Almost three years ago, I posted about my discovery of the Bangalore-based FRLHT – Foundation for Revitalization of Local Health Traditions - and remember vividly that I was quite excited about it at that time. Now, three years of evolution or rotting (depending on the way you look at it ;-)) later, I followed the Twitter profile of a person (Mani) who happened to retweet one of my tweets (this is a distraction, nevertheless, in case you are curious what my retweeted tweet was about and are lazy to click on the link, let me tell you. It was about a KM product company – Trampoline Systems, if you want the name as well - that is adopting a crowdfunding approach to finance its future) and found something there that rang a huge bell in my mind and brought back memories of my spotting the FRLHT office bus. When I glanced through Mani’s recent Twitter updates, I was lucky enough to spot one of his tweets about the existence of an organization called CIKS - Centre of Indian Knowledge Systems! One look at the organization’s home page and I was mighty impressed by their projects, vision and achievements. Not surprisingly, as I glanced through the Trustees page, I realized that the key person behind FRLHT is one of the members of CIKS as well. That bell in my mind was spot on! Ding Dong! :-)

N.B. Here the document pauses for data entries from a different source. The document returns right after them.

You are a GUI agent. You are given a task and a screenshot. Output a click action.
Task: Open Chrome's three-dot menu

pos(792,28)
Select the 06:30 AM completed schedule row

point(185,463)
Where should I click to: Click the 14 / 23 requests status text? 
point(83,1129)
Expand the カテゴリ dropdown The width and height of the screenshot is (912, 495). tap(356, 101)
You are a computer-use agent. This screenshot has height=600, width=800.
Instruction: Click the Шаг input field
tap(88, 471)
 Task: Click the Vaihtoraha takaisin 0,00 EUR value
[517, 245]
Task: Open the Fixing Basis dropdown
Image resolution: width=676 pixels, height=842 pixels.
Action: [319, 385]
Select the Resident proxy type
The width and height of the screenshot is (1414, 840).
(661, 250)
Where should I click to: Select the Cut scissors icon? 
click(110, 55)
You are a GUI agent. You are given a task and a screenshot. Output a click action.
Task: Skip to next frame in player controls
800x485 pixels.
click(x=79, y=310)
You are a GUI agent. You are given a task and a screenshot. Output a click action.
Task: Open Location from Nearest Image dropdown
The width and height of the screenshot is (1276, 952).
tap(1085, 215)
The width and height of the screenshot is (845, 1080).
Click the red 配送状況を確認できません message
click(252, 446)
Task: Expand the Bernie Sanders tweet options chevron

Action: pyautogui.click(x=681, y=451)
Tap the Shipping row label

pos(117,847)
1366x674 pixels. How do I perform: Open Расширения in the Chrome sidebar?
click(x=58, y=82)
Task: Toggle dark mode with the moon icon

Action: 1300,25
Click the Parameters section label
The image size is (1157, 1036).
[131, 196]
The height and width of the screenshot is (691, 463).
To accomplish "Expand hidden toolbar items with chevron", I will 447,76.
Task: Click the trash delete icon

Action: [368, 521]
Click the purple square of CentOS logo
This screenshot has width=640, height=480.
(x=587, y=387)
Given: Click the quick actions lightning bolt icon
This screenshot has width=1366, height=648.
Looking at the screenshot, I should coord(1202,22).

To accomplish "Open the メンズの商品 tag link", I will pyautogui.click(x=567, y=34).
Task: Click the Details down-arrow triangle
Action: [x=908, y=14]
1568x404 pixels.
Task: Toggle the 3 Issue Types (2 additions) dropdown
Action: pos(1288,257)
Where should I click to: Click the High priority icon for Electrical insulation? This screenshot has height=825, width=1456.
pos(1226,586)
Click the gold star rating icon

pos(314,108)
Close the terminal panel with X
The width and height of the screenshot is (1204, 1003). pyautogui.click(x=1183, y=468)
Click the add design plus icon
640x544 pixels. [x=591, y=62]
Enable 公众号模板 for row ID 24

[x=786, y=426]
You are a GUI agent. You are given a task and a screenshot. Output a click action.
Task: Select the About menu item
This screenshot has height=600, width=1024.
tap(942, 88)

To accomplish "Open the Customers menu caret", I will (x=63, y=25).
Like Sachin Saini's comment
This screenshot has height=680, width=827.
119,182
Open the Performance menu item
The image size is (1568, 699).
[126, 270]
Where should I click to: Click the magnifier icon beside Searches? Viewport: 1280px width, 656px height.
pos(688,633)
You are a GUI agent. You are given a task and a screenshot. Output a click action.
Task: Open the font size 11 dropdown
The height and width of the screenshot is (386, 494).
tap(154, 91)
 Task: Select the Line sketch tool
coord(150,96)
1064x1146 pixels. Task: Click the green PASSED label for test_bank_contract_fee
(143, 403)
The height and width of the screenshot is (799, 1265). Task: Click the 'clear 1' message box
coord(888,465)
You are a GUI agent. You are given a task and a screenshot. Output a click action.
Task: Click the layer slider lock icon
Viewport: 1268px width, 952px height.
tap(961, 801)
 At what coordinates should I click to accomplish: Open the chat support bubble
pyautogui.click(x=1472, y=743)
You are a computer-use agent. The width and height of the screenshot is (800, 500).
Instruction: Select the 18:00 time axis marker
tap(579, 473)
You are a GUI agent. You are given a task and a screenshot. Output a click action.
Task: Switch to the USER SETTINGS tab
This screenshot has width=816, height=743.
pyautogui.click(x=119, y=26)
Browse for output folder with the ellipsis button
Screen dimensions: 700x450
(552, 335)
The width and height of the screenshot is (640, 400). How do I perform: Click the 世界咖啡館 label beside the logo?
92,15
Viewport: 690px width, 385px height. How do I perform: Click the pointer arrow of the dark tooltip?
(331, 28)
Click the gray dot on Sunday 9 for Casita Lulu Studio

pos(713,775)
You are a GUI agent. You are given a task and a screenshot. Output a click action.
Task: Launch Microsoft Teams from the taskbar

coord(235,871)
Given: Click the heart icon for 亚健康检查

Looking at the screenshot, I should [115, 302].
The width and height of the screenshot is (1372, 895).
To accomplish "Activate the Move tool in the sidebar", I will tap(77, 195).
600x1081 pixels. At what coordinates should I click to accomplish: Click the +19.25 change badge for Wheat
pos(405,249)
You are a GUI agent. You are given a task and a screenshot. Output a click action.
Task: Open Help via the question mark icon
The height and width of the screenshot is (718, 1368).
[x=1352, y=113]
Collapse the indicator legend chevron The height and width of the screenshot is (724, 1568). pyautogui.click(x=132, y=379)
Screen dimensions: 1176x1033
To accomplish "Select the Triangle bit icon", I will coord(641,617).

CIKS seems to focus on preserving India’s agricultural knowledge amongst other things and speaks of some inspiring and admirable project areas to help India’s rural population through well-designed programs. Most of the projects revolve around organic farming methods but I guess the scope and potential for expanding this concept is immense! Not many weeks ago, I was having a conversation with two of my friends about the possibility of using KM in non-profit ventures and for social benefits and we’d touched upon areas like Education, Agriculture, Health-Care and Infrastructure. CIKS is a brilliant example of what can be done in the agricultural arena. More so because of the rich agricultural history that India has. Even though the focus at present seems to be only on preserving conventional agricultural knowledge, it would be quite easy to extend it to facilitate sharing of knowledge across farmers, providing them with the platforms and practices to network, collaborate and innovate! If proven to be a success here, I can’t think of any reason why it can’t be replicated in the Education and Health-Care sectors as well. Speaking of Education, I am reminded of India’s traditional and inspiring Gurukul system.
There is an urge to come back and look into this at length and expand on the ideas…..but what do you think?